### Texto dado ###
El intento de capturar esbirros y soplones provocaba desórdenes y
sembraba la muerte a voleo. Varios chivatos, refugiados en una casa de
la calle 70, en Marianao, se batieron a tiros durante casi cinco horas
con los milicianos que llegaron para apresarlos, refriega que dejó
muertos de parte y parte.

El hermano Hermelindo

En esa situación, un curioso personaje pedía protección en el

campamento Libertad, la antigua Ciudad Militar de Columbia, sede del
Estado Mayor del Ejército Rebelde. Era nada menos que Hermelindo
Batista, uno de los hermanos del dictador. Al desplomarse el régimen
batistiano buscó refugio en una modesta casa del Cerro y el matrimonio
que la ocupaba fue a Columbia y pidió al comandante Camilo Cienfuegos,
jefe del Ejército Rebelde, que lo recibiera. Era una cuestión de
agradecimiento. Los dos hijos de la pareja habían sido detenidos por
la Policía y Hermelindo, pese a lo escaso de su influencia, se los
había arrebatado a la muerte.
### Filas ###
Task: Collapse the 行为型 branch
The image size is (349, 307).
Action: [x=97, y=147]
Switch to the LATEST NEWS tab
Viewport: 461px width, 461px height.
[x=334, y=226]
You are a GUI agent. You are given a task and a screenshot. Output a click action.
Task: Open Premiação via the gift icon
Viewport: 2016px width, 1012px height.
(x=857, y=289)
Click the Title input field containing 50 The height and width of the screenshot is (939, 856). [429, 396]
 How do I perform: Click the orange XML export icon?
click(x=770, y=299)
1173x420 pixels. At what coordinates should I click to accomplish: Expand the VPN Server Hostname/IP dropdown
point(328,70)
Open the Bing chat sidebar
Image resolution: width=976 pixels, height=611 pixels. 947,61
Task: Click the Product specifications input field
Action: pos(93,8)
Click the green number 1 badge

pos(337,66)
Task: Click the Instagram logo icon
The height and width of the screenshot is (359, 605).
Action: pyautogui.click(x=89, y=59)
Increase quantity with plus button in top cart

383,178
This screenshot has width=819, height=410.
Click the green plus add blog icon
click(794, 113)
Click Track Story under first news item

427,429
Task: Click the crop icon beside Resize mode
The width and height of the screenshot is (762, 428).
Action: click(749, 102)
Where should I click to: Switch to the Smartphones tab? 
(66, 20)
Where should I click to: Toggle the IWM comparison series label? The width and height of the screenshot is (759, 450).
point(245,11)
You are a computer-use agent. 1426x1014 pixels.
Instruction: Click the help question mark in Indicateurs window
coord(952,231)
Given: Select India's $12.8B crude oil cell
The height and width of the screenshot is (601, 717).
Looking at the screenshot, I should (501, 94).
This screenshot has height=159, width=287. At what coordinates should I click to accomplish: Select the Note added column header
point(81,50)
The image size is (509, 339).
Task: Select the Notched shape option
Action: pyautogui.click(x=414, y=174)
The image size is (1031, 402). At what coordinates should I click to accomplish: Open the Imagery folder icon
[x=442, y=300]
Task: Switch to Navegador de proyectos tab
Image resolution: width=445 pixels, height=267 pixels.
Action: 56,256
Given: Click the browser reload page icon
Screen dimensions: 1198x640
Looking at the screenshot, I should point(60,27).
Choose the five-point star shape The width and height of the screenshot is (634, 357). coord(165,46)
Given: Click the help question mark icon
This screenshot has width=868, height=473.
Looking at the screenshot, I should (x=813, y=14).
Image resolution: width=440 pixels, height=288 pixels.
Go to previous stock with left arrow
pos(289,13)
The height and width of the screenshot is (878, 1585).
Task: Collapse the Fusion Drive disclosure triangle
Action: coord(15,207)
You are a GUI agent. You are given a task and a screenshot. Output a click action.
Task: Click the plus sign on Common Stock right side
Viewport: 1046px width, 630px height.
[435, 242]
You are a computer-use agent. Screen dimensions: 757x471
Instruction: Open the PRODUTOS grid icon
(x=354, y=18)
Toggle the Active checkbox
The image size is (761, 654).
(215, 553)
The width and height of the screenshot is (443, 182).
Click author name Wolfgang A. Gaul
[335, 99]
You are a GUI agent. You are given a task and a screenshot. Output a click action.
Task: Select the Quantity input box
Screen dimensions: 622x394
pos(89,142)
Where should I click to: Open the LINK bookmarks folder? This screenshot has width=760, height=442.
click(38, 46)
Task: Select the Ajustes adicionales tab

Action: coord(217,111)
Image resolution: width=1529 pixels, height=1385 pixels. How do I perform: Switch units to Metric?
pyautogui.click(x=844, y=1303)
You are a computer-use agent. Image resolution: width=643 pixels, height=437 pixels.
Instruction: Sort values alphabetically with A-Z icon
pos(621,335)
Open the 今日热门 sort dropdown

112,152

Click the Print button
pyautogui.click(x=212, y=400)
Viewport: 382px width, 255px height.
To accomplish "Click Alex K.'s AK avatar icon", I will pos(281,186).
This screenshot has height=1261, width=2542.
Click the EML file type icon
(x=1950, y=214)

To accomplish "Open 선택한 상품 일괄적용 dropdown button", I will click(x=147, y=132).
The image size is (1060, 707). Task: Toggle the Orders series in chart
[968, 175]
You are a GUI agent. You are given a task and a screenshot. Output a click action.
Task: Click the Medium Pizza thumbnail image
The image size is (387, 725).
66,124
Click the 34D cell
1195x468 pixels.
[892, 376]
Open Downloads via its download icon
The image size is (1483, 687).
###
> Tarea asignada 1
Según el texto sobre Hermelindo Batista, ¿por qué el matrimonio de la casa del Cerro acudió a Columbia para pedir al comandante Camilo Cienfuegos que lo recibiera? Explíquelo en una a tres oraciones.
> Tarea asignada 2
Indique si cada afirmación concuerda con el texto sobre Hermelindo Batista. Responda sí o no y cite las palabras decisivas del texto.
(a) Los chivatos refugiados en la calle 70 se enfrentaron a los milicianos durante casi cinco horas.
(b) Hermelindo era hijo del dictador.
(c) Hermelindo se refugió en una casa lujosa de Marianao.
> Tarea asignada 3
Prosiga el texto sobre Hermelindo Batista a partir de su última oración.

> Resultado del ejercicio 1
El matrimonio lo hizo por agradecimiento. La Policía había detenido a sus dos hijos, y Hermelindo, a pesar de su escasa influencia, los había salvado de la muerte.

> Resultado del ejercicio 2
(a) Sí: «se batieron a tiros durante casi cinco horas».
(b) No: «uno de los hermanos del dictador».
(c) No: «buscó refugio en una modesta casa del Cerro».

> Resultado del ejercicio 3
Accedió Camilo a que el hermano de Batista fuera trasladado al
campamento. Comisionó para ello a uno de sus ayudantes con su
correspondiente escolta, no sin apercibirlos de que podía tratarse de
una trampa. No lo fue. Lo encontraron en la habitación más apartada de
la residencia, junto a un altar de Santa Bárbara. Flaco, de rostro
afilado y tez oscura, sin afeitar, con la mirada humilde y palabra
incoherente, Hermelindo era la estampa de la confusión y el desamparo,
y su presencia en el campamento despertó la curiosidad de todos. La
camisa entreabierta dejaba ver una camiseta del Partido Auténtico y
lucía un brazalete rojinegro del Movimiento 26 de Julio. Portaba un
misal romano y dos cañas barnizadas con las que evidenciaba su
devoción por San Lázaro.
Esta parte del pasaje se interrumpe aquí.